State-controlled Dubai World is discussing a new date with banks for $3.5 billion in debt falling due on December 14, but with no deal yet announced, spooked investors sold Dubai shares down to 21-week lows.
Dubai World met its main creditors on Monday to discuss its request to delay repayment of $26 billion, which has shaken global markets and confidence in the Gulf business hub.
The talks aim at finding a final solution and how to reschedule the debt due ... The matter at hand now is a date of the debt maturing this month, al-Bayan newspaper reported, citing unidentified sources.
London-listed Standard Chartered, HSBC, Lloyds and Royal Bank of Scotland, along with local lenders Emirates NBD and Abu Dhabi Commercial Bank are on the creditors panel.
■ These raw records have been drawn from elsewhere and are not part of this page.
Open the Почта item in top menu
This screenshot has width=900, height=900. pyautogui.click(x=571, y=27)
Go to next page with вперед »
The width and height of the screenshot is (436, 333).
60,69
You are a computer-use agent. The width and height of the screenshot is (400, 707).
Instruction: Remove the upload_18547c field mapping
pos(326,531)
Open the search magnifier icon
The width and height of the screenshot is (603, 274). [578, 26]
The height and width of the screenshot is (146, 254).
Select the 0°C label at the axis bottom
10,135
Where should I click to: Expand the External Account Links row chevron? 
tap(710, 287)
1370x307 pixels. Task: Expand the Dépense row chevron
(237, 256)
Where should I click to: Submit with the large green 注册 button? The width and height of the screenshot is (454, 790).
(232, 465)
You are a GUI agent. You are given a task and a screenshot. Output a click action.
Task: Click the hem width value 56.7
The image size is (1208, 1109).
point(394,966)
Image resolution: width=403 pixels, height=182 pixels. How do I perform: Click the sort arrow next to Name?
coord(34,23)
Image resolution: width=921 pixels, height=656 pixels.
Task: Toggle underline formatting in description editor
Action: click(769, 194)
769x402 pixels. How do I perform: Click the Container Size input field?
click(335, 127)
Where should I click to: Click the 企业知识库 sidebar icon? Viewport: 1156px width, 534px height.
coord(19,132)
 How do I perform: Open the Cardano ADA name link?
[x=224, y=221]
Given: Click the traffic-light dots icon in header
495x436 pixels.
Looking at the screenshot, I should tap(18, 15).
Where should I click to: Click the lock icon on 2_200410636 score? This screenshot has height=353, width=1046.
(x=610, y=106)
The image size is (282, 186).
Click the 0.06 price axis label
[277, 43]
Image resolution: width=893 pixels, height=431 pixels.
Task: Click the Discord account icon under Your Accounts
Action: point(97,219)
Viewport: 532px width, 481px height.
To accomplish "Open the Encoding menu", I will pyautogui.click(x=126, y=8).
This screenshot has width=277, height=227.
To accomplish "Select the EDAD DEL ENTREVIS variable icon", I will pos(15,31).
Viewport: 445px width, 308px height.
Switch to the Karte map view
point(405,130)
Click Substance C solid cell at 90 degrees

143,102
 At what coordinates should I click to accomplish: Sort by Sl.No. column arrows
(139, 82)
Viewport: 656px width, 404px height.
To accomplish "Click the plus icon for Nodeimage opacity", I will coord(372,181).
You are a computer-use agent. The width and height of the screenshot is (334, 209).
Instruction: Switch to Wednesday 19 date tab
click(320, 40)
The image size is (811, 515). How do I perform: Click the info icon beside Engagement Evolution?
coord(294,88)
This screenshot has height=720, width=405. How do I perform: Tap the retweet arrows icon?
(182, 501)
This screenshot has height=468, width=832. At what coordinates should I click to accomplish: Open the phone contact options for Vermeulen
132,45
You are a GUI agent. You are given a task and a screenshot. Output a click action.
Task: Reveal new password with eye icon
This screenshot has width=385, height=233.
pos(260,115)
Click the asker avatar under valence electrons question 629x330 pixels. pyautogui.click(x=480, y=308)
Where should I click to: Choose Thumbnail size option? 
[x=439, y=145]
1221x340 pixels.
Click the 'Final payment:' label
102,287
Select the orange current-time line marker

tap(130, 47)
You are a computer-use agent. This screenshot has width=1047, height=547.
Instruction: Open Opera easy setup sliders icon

The Dubai stock market index, down 6.4 percent at 0820 GMT, hit a 21-week low amid renewed selling pressure.
The bourse has fallen 21 percent in the five trading sessions since Dubai World stunned global markets by asking for a debt standstill as it tries to renegotiate a multi-billon dollar debt mountain.
You can usually take the view that no news is good news, but in Dubai's case it's quite the opposite -- investors need to hear some developments on Dubai World's restructuring, said Julian Bruce, EFG-Hermes director of institutional equity sales.
The UAE central bank told local banks to report any exposure to Dubai World in a circular dated December 6, bankers said on Monday.
Dubai's finance chief said on Monday that while Dubai World
might sell some assets to finance its commitments, the government, which borrowed to transform the emirate from a desert backwater into a major trading and tourism center, would not make any disposals of its own.
He said Dubai's government and Dubai World were not the same, suggesting the emirate's most valuable firms, such as Emirates airline, Dubai Aluminum (DUBAL) or its 21 percent London Stock Exchange stake would not be involved in a firesale.
Dubai's debt rescheduling plans could go beyond the recently announced Dubai World standstill, extending to about $47 billion on the back of further restructuring needs of government-related entities, Morgan Stanley said in note on Tuesday.